Nilai itu melebihi batas klausul transfer Figo, sehingga Barcelona harus menerima tawaran tersebut
berdasarkan aturan Bosman. Meski begitu, transfer itu tetap tidak akan terjadi seandainya Figo secara
pribadi tidak menerima tawaran Real Madrid. Toh akhirnya Figo berkhianat.

Dalam duel el classico tahun berikutnya, ketika pertandingan dilangsungkan di Nou Camp (kandang
Barcelona), Figo menerima sambutan monumental yang mungkin tidak akan dilupakannya seumur
hidup.

Seorang pendukung Barcelona di tengah-tengah pertandingan berhasil menerobos pagar petugas


keamanan, sambil memakai bendera Barcelona sebagai jubah, kemudian berlari ke arah Figo membawa
sebuah hadiah istimewa, yakni: Sebuah kepala babi, lengkap dengan darah masih menetes dari lehernya.
Ia kemudian melemparkan bendera Barcelona dan kepala babi itu ke arah Figo.
Figo sendiri hanya terdiam menunduk beberapa saat, lalu berjalan menjauh. Entah apa yang ada dalam
pikirannya saat itu, karena ia tahu kepala babi itu adalah simbol keserakahan dan pengkhianatan.

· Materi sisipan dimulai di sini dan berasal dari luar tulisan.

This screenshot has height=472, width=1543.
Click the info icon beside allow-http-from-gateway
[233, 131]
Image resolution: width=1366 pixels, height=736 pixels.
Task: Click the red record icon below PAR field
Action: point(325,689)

Dalam hal prestasi, Real Madrid memang masih di atas Barcelona. Jarak prestasi itu terjadi terutama
pada tahun 1950-1970an, ketika Real Madrid menjadi anak emas Franco dan memiliki kekuatan finansial
jauh diatas Barcelona untuk membeli bintang-bintang sepakbola nan bersinar dari seluruh dunia dan
tradisi itu masih berlanjut hingga sekarang.